Optical Molecular Recognition from Chemical Reaction Mechanism Images | AIChE

Optical Molecular Recognition from Chemical Reaction Mechanism Images

To support the development of AI models in helping organic chemistry research, optical chemical structure recognition (OCSR) systems are designed to build databases by extracting molecular structure information, typically in the form of molecular graphs or SMILES, from chemical molecule images. While many chemical reaction images only included reactant and product molecules, it is not uncommon for organic chemical reaction images to include additional information such as partial charges and curved arrows indicating electron movements. These noises are structurally not differentiable from the essential information in a molecule such as atoms and bonds and cause significant difficulties in OCSR tasks.
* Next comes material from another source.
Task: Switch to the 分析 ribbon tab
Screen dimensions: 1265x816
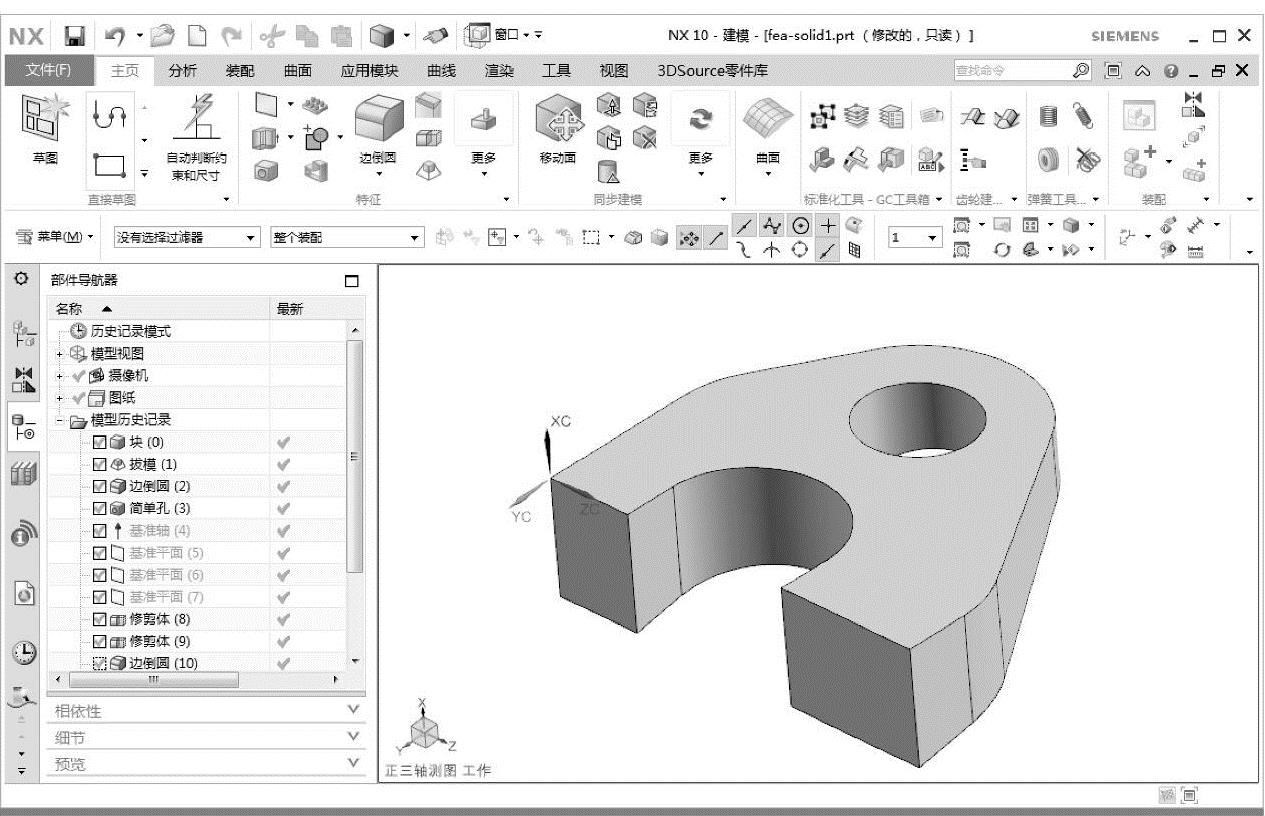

We propose a novel pipeline that combines an image-segmentation model and an OCSR model in dealing with information extraction from chemical reaction mechanisms, which typically contain rich information about electron flow. The image-segmentation model is used for data pre-treatment to identify and remove curved arrows indicating electron movement, followed by the OCSR model in molecular identity recognition. In addition, there are no existing benchmarking datasets designed specifically to target chemical reaction mechanisms. We created a dataset of molecule images and structural Molecular identifiers of Molecular images in Chemical Reaction Mechanisms (SMiCRM). It consists of 453 molecular images, with mechanistic features, such as curved arrows and partial charges. They are labeled with their Simplified Molecular Input Line Entry System (SMILES) and their Structural Data Files (SDFs). Comparing the performance of the molecular recognition accuracy using the proposed pipeline and the performances of using only the OCSR model on the dataset collected, the proposed pipeline’s performances significantly improved from 12.09% to 64.5% in exact SMILES matching and from 15.36% to 90.97% in Tanimoto similarity in recognizing the identity of mechanistic molecules of curved arrows removed. We also used this approach for in complete reaction mechanism image parsing and demonstrate positive performance improvements.

In conclusion, the research proposes an autonomous and effective procedure for collecting molecular-level information for chemical reaction mechanisms and highlights the further avenues for improving chemical information extraction methodologies.